[START DOCUMENT EXTRACT]
First car was a 73 GT Escort, replaced with 75Preg 1600 GLS Avenger built with a single 1.75 Stromburg carb instead of twin 1.5s because of the recent fuel crisis though I did aquire an inlet manifold with twin twin choke Dellortos similar to as used on the rally spec Sunbeams. Fuel consumption was high teens if I was lucky so only used to swap them on in the summer for two years as it made the wet driving quite interesting especially on oily roundabouts. Also well better trim with brushed nylon seats, fake wood trim, vynal roof and inertia reel seat belts beating the faffing about with static on most pre 74 cars.
My dad had an 85 1.3L Hatchback Escort. It was a great little workhorse. I drove it from Leeds to London and had a VW Golf GTI engine in the boot on the way back. It never missed a beat and was pleasant to drive.
Yeah my capri used to start first time from cold but by the time I got out to close the garage door it used to cut out and when it was warm/hot it was hard to start you had to hold the accelerator half way down but if I didn't get it right it was a pig to get going.
[END DOCUMENT EXTRACT]
[START DATASET EXTRACT]
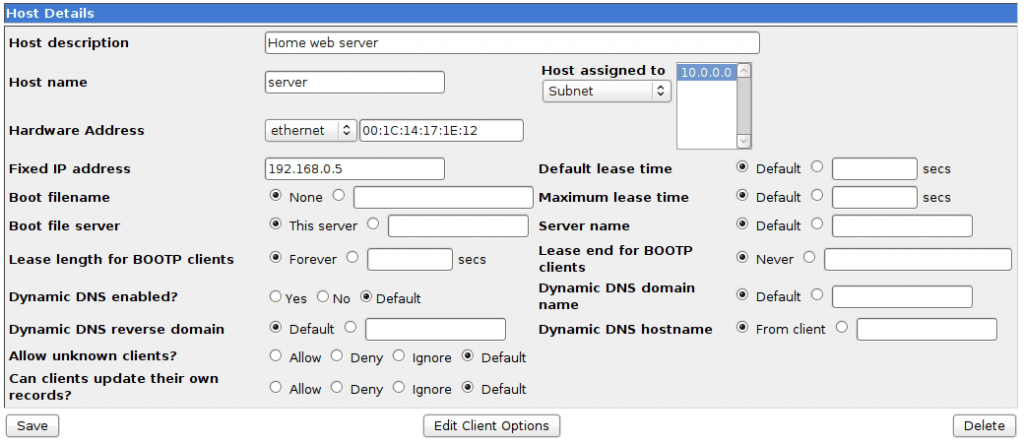
Task: Select No for Dynamic DNS enabled
Action: 323,297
[END DATASET EXTRACT]
WHAT TO DO: Update the section of the car recollections that opens with the words "Yeah my capri" and closes with "to get going.", replacing "capri" with "Cortina", and give that section in full.

CORRECT RESPONSE:
Yeah my Cortina used to start first time from cold but by the time I got out to close the garage door it used to cut out and when it was warm/hot it was hard to start you had to hold the accelerator half way down but if I didn't get it right it was a pig to get going.